Hit the gym yesterday for the first time since returning from the Midwest, and my oh my did it feel good. At some point over the last year or two, working out has finally started to feel like a thing I do for myself. Not for my doctor, not for sexist notions of female beauty, not for feminist notions of female strength. For me, because I’m the only one who can do this for myself, and if not now, when? (With apologies to Hillel, who would have been a great personal trainer. Shammai, not so much.)
Most of us pick up dysfunctional messages toward food, exercise, and/or our bodies when we are growing up. One that held me back for a long time was the unconscious belief that if I wasn’t good at exercise, I didn’t have the right to do it.
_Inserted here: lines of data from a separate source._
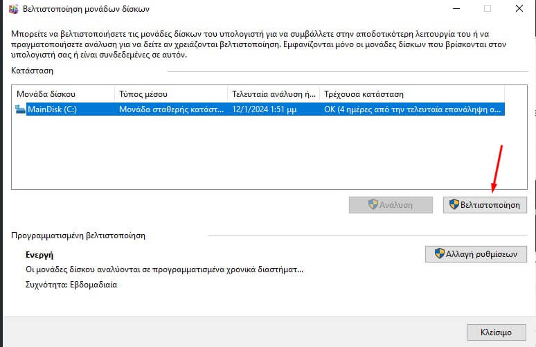Open Αλλαγή ρυθμίσεων schedule settings

point(476,253)
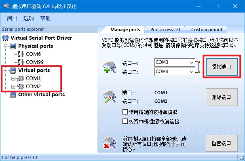Switch to the Port access list tab
The width and height of the screenshot is (245, 161).
(x=165, y=30)
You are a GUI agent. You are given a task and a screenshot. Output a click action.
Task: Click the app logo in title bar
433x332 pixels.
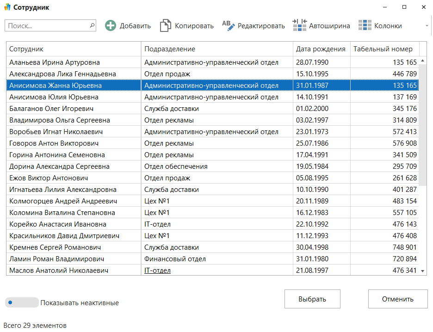[7, 7]
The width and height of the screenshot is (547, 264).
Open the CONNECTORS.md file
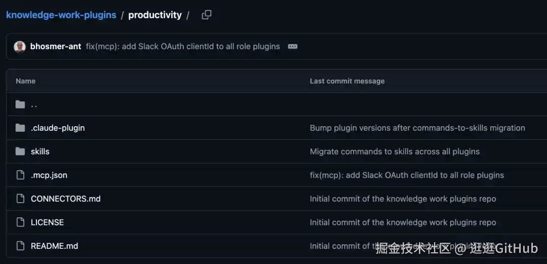coord(65,199)
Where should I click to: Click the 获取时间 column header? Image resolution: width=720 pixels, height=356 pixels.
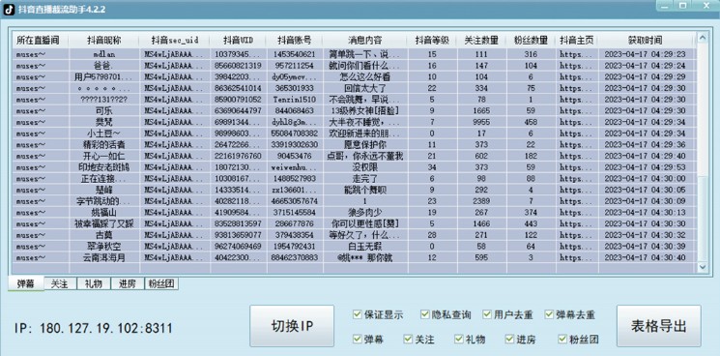point(647,40)
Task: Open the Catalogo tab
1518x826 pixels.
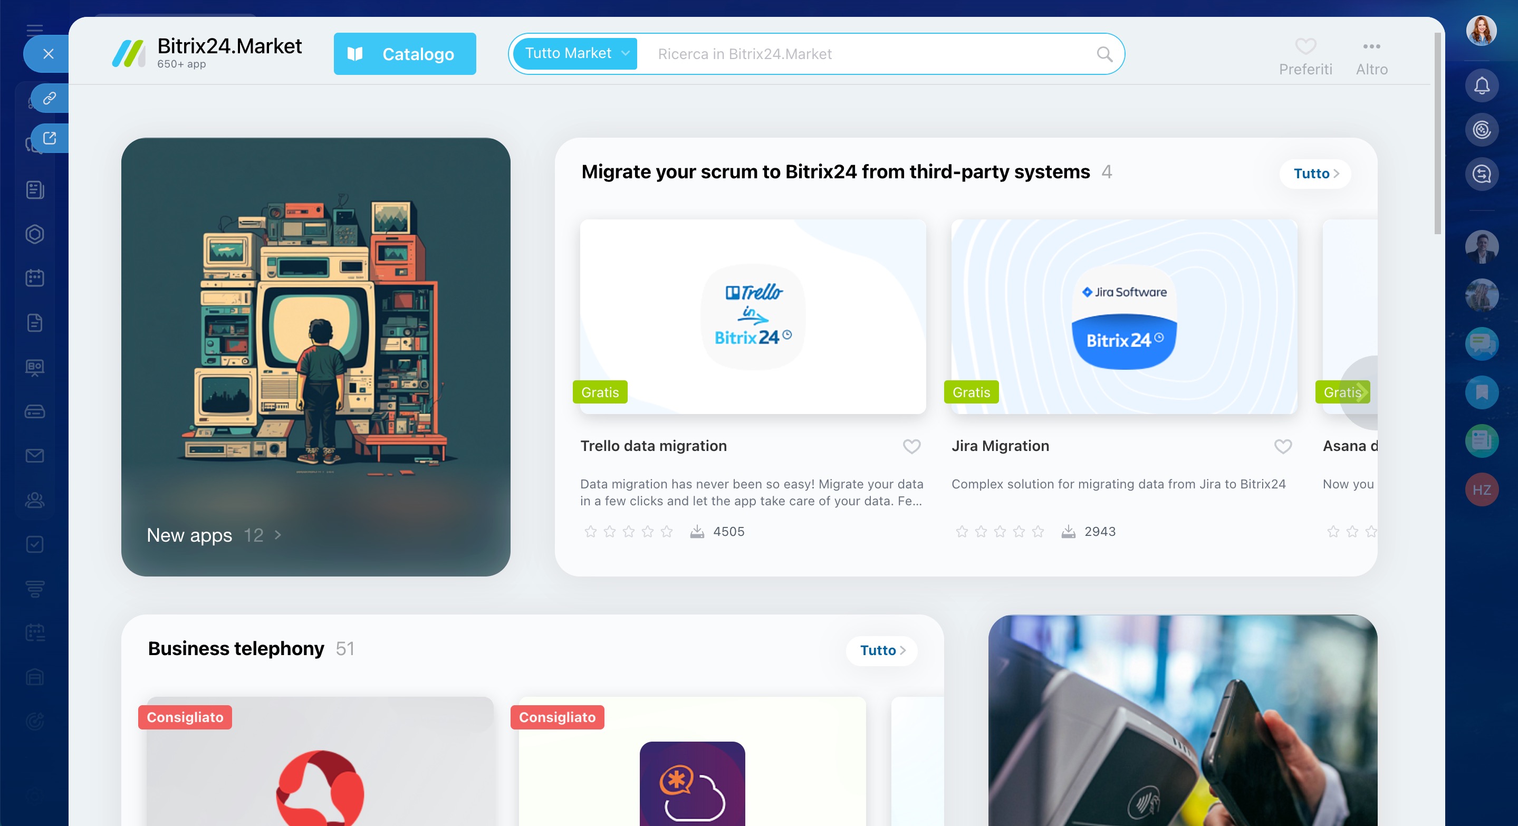Action: click(x=405, y=54)
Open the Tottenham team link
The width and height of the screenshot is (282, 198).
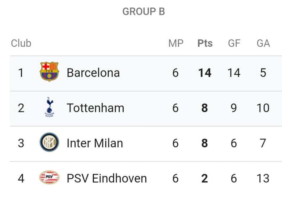(x=95, y=108)
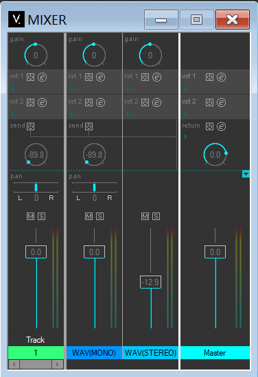The image size is (258, 377).
Task: Open the vst 1 editor on Track 1
Action: 43,77
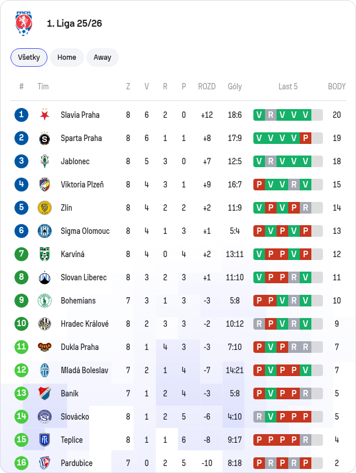Screen dimensions: 356x473
Task: Open the Viktoria Plzeň team crest
Action: coord(45,185)
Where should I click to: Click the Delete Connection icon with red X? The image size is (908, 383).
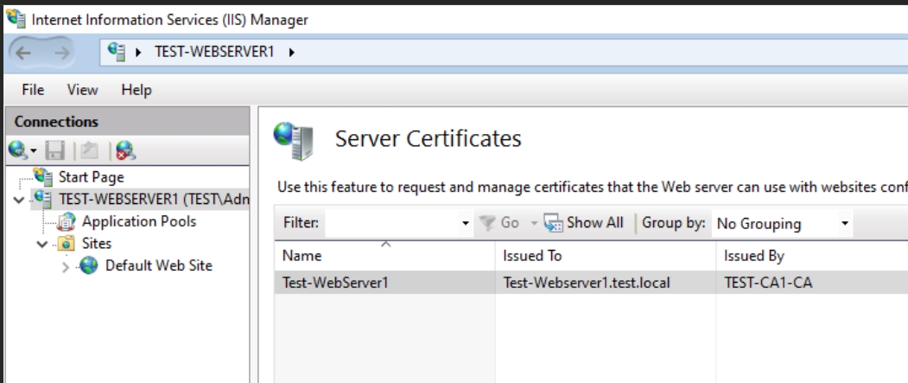click(125, 151)
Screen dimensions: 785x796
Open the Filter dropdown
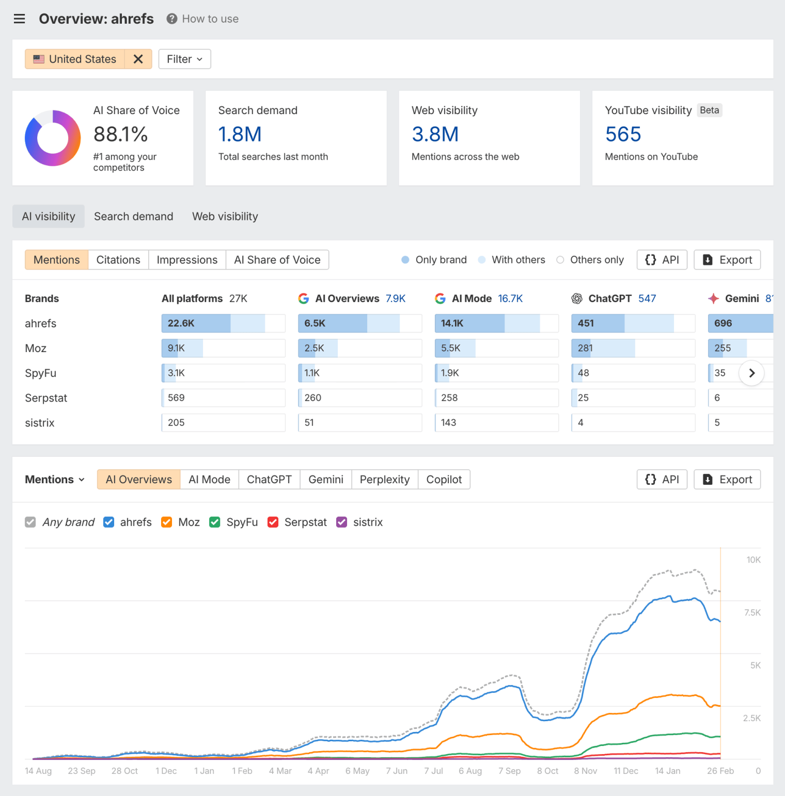[184, 59]
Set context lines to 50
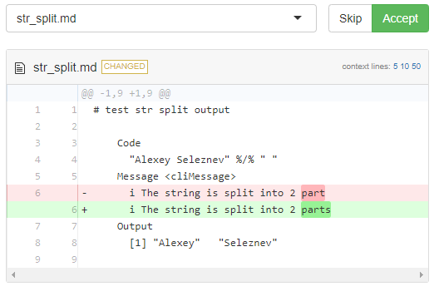Screen dimensions: 434x301 pos(416,67)
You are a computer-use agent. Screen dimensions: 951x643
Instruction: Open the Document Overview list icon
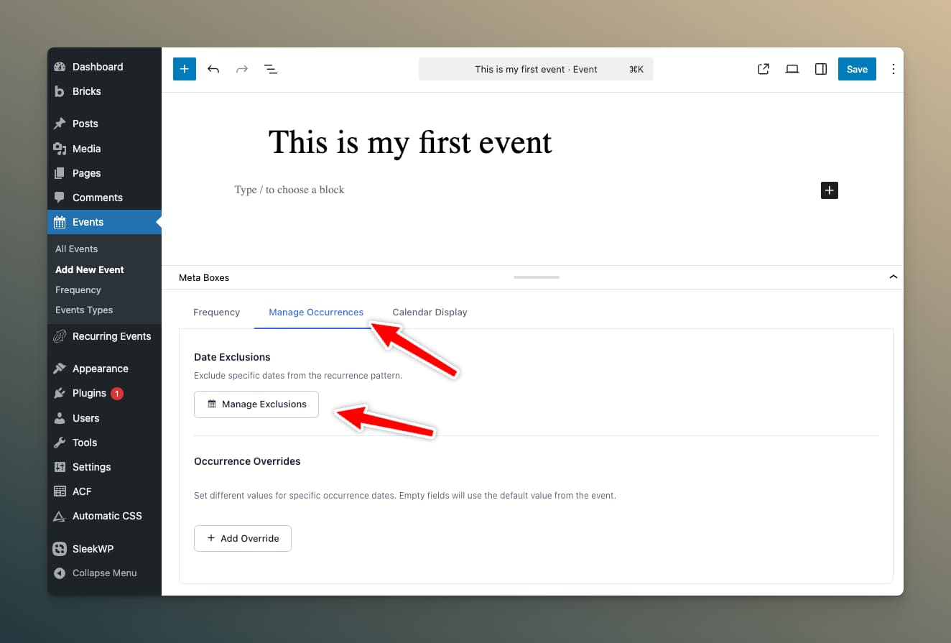click(x=271, y=68)
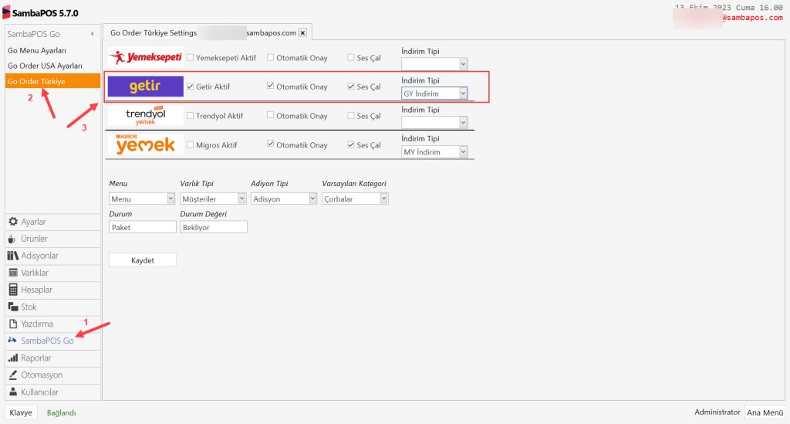The height and width of the screenshot is (424, 790).
Task: Click the Adisyonlar books icon
Action: 13,256
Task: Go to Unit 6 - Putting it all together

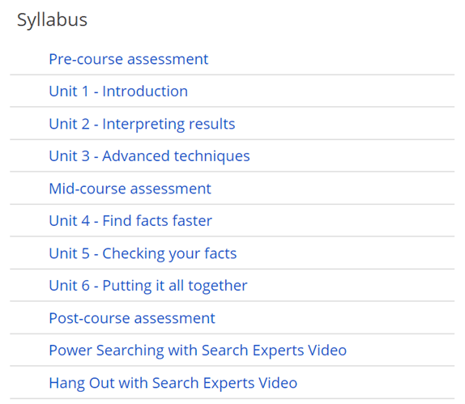Action: pyautogui.click(x=148, y=286)
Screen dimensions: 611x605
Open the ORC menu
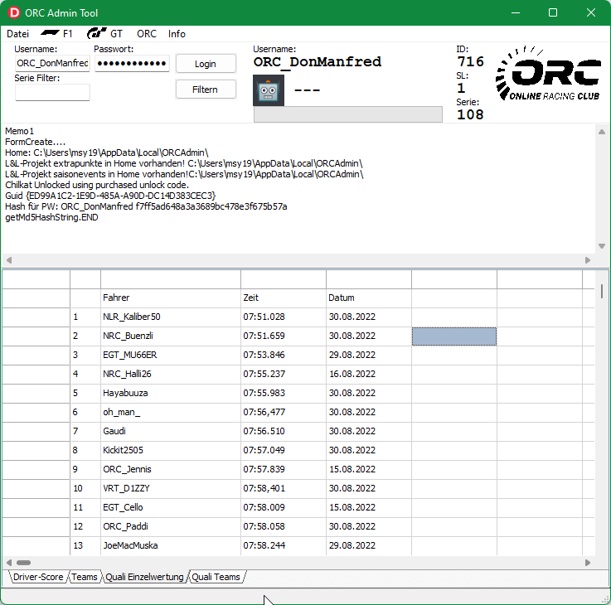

That was certainly what the peers who teased and bullied me for my embarrassingly incompetent attempts at team sports or solo dancing appeared to be suggesting, and going along with their assessment seemed to be the wisest and easiest course of action.
As an adult, of course, I didn’t fear getting a wedgie from the 75-year-old grandmother at my neighborhood co-ed, gay-friendly YMCA featuring water aerobics for the seniors and day care for the stay-at-home-moms. But I still hung on to the notion that taking up space in a gym or scheduling time to work out was something I had to earn. That exercise was a privilege, not a right. So I was prone to hugely overdoing it in an attempt to become as fit as the kind of person who deserved to belong to a gym. Which of course led to burnout and disillusionment when I didn’t transform into Linda Hamilton (the early-1990s touchstone for female kickassery) in 10 days.
I give a lot of credit to my gym, Healthworks, for slowly turning this attitude around. There was never any major “aha” moment, just a gradual realization that exercise doesn’t have to be about self-judging and angst and feelings of painful duty. That it can be, and should be, a place to get away from mental minefields and focus entirely on the moment, the physical, the subjective. I wish it hadn’t taken me quite so long to get there, but I’m glad I did.